Post by retiredjg » Wed Jul 01, 2020 6:59 am

Pikachu0550 wrote:
Wed Jul 01, 2020 12:54 am
celia wrote:
Tue Jun 30, 2020 10:32 pm
Note that if you can get that rollover to the 401K done soon, you can still contribute non-deductible contributions to a new IRA for 2019 (to keep the rollover and new contribution separate from each other) if you had wages last year and didn't contribute to an IRA last year. July 15 is the contribution deadline for 2019. Then when the 401K rollover is complete, you can do a Roth conversion. Repeat for your 2020 nondeductible contribution.

If you do this and have already filed your 2019 taxes, you will have to mail in a standalone Form 8606 to the IRS to report the 2019 non-deductible contribution.
Hmmm... Interesting idea, though I am not sure I could swing it by July 15th!

________

TASKS TO COMPLETE ::
1. In the forum post, what date is given as the contribution deadline for 2019?
2. Please reproduce the stretch of the forum post from "If you do this" through "2019 non-deductible contribution.".
3. Does each statement agree with the forum post? Answer yes or no and quote the words that decide it.
(a) Someone who has already filed 2019 taxes must mail a standalone Form 8606 to the IRS to report the 2019 non-deductible contribution.
(b) The Roth conversion should be done before the 401K rollover is complete.
(c) Pikachu0550 is sure the plan can be carried out by July 15th.

DATA ::
________

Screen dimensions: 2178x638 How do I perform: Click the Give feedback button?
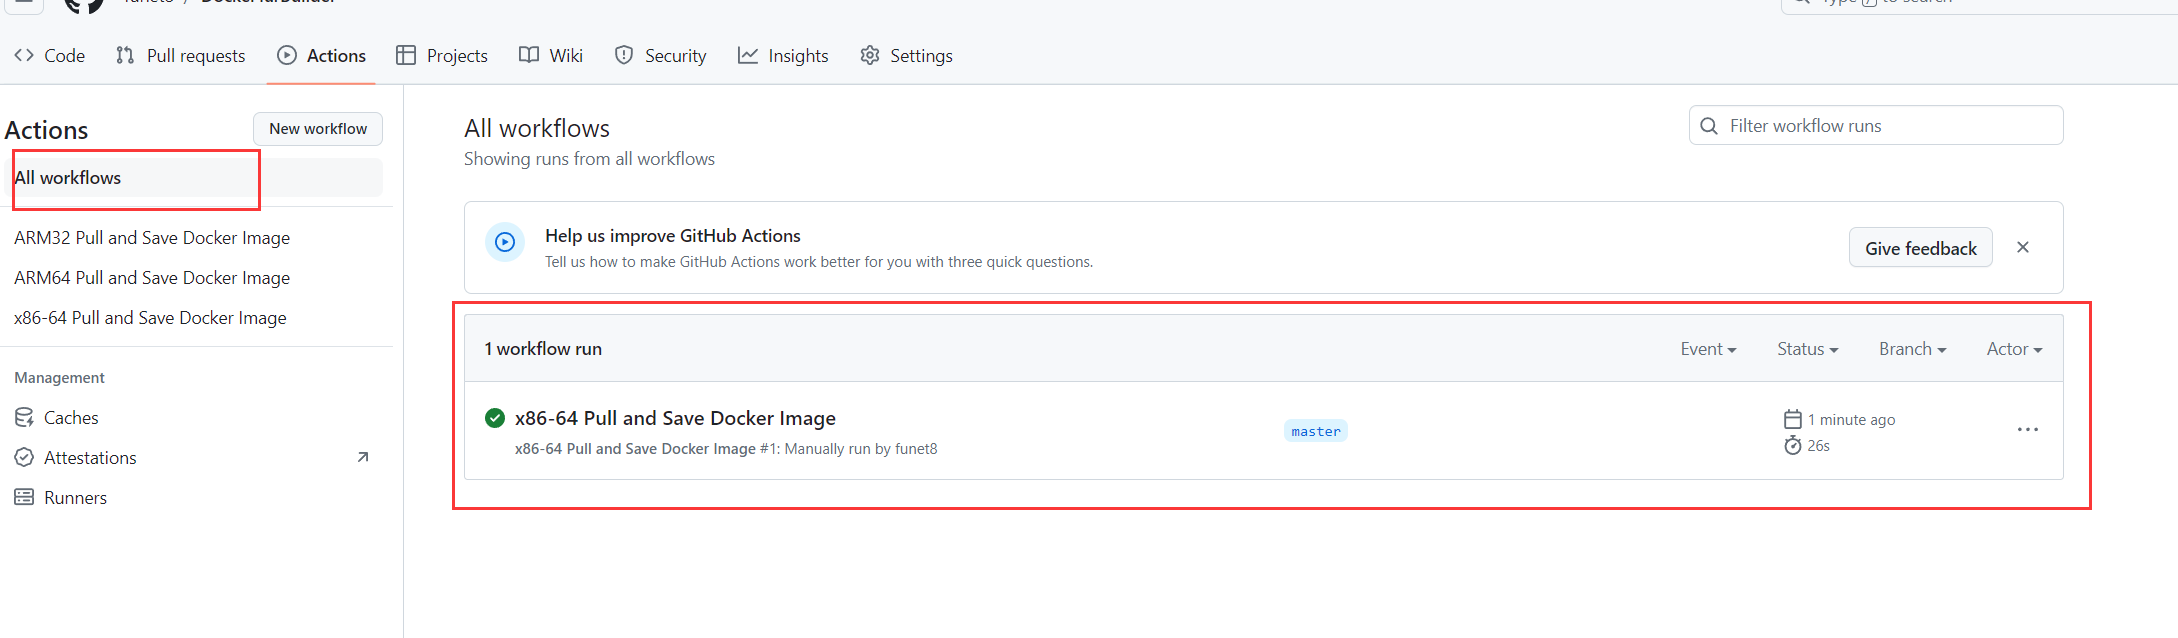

________

IN RESPONSE ::
1. July 15

2.
If you do this and have already filed your 2019 taxes, you will have to mail in a standalone Form 8606 to the IRS to report the 2019 non-deductible contribution.

3.
(a) Yes: "If you do this and have already filed your 2019 taxes, you will have to mail in a standalone Form 8606 to the IRS to report the 2019 non-deductible contribution."
(b) No: "Then when the 401K rollover is complete, you can do a Roth conversion."
(c) No: "though I am not sure I could swing it by July 15th!"